* _QUOTED PASSAGE_
•••••

Is Physical Therapy Right For Treating Your Arthritis?

Health & Medical Blog

If you suffer from arthritis, your doctor will recommend a number of treatments to alleviate symptoms. One possible recommendation is physical therapy. Since arthritis is considered a progressive disease, you might not see the benefit of going to therapy, but it is worth it. If you have been referred to physical therapy services, here is what you need to know.  

Why Physical Therapy?

Physical therapy services does not have the ability to reverse the damage that has been done to your joints by arthritis, but it can still be useful in managing your symptoms. The goal of physical therapy is to help restore some mobility and flexibility to your joints. It also helps to strengthen your body. As a result, the pain you feel from arthritis is not as intense.  

Arthritis works by causing inflammation and stiffness in your joints.  Both can lead to a decreased range of motion and stiffness, which can prevent you from performing daily living activities. Without exercising those joints, your symptoms will only get worse. The changes to your joints can become permanent.  

In physical therapy, you will learn effective techniques that will help to keep you mobile. If started early enough, you could even avoid the need for a joint replacement. You also will receive education on how to deal with the effects of arthritis daily. When used in combination with lifestyle changes, such as losing weight, you could potentially lead a normal life.  

What Techniques Are Used?

There are a number of techniques that you will learn during physical therapy, including exercises. During your initial consultation with a physical therapist, you will be evaluated to determine which exercises are right for you. The physical therapist will also determine how often you need to attend therapy. He or she might recommend several sessions throughout the week in the early stages of treatment.  

In addition to learning exercise techniques, you can learn more about the importance of hot and cold therapy. The therapist will educate you on when both therapies can be most effective and when they should be applied.  

A therapist can also evaluate you to determine if additional supports are needed at home. For instance, if you are experiencing pain in your neck, he or she might recommend the use of supports while you are sleeping to keep your spine aligned and alleviate pain.  

Talk to your doctor about any concerns you are having about physical therapy. He or she can answer those concerns and get you started on the path to being healthier.

•••••

* _RECORDED DATA_

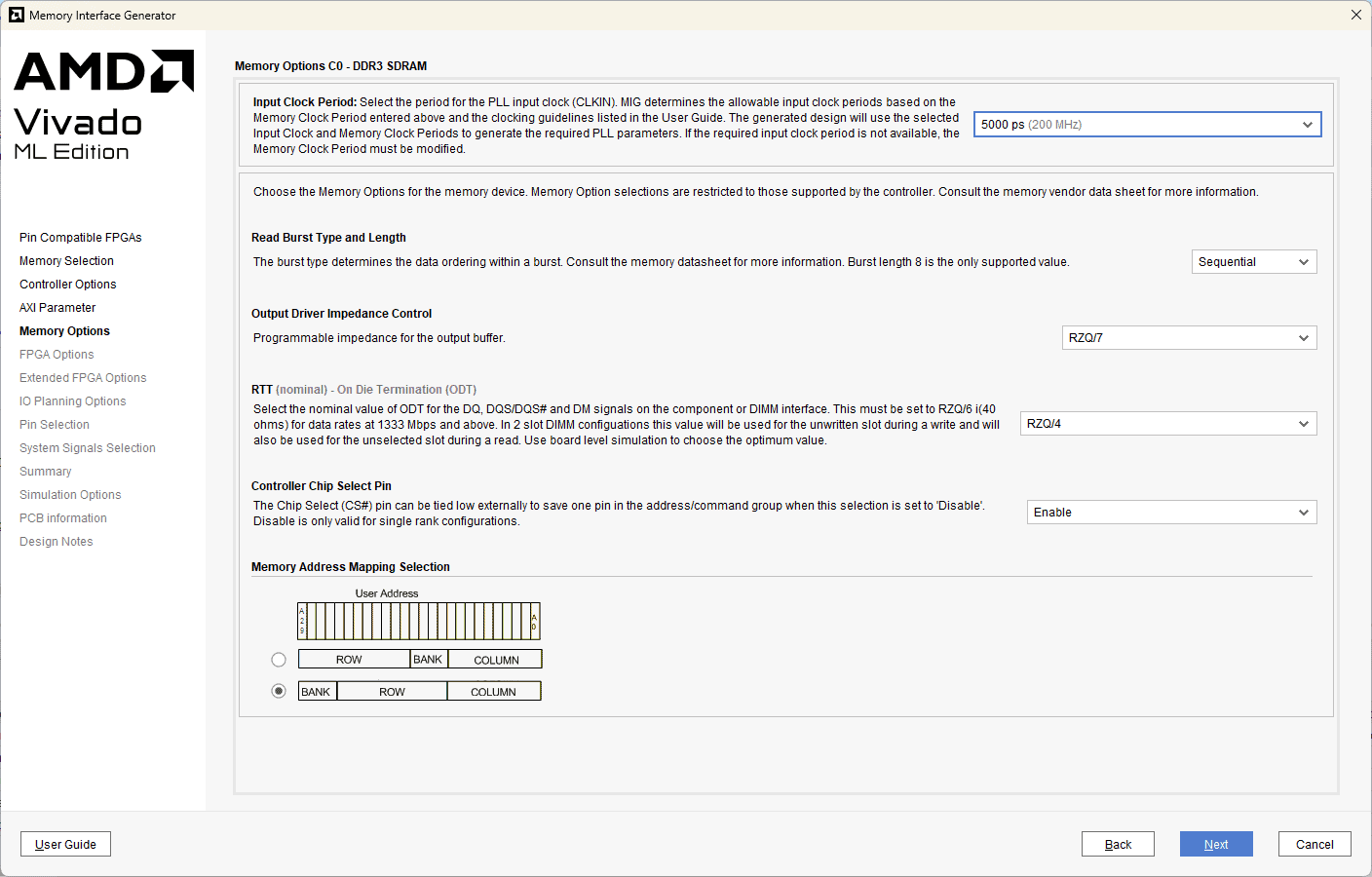Select ROW BANK COLUMN address mapping radio button
The width and height of the screenshot is (1372, 877).
(279, 660)
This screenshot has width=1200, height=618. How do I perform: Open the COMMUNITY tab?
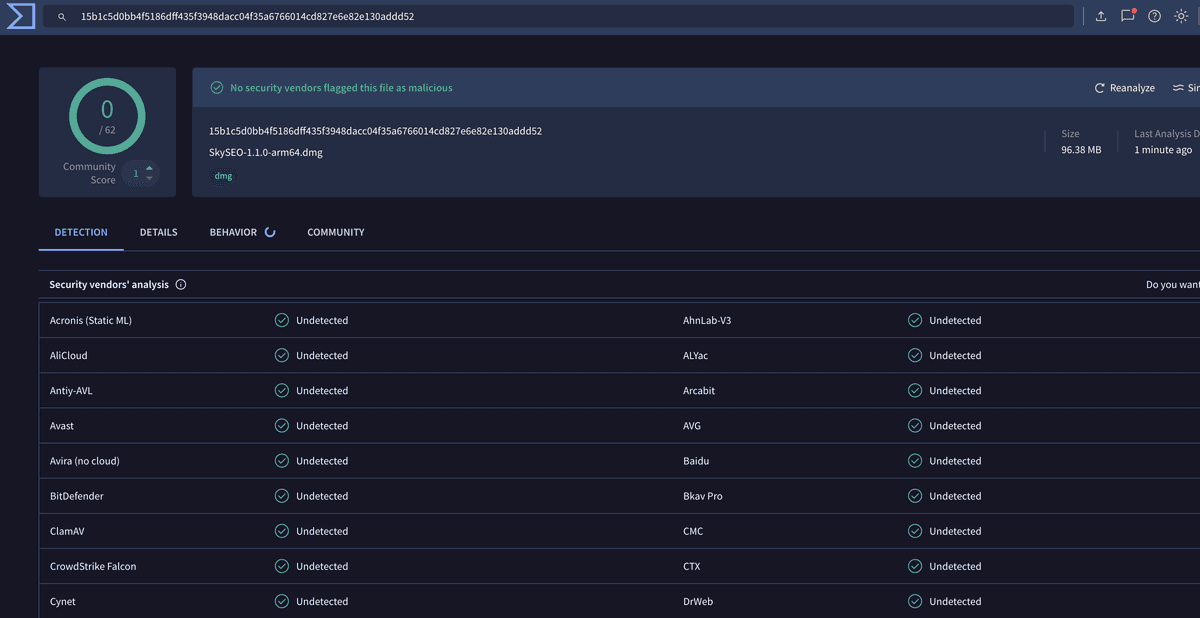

•••••

* _WHAT YOU NEED TO DO_
In the physical therapy and arthritis article, what is the goal of physical therapy? Please answer in one sentence.

* _OUTPUT_
The goal of physical therapy is to help restore some mobility and flexibility to your joints.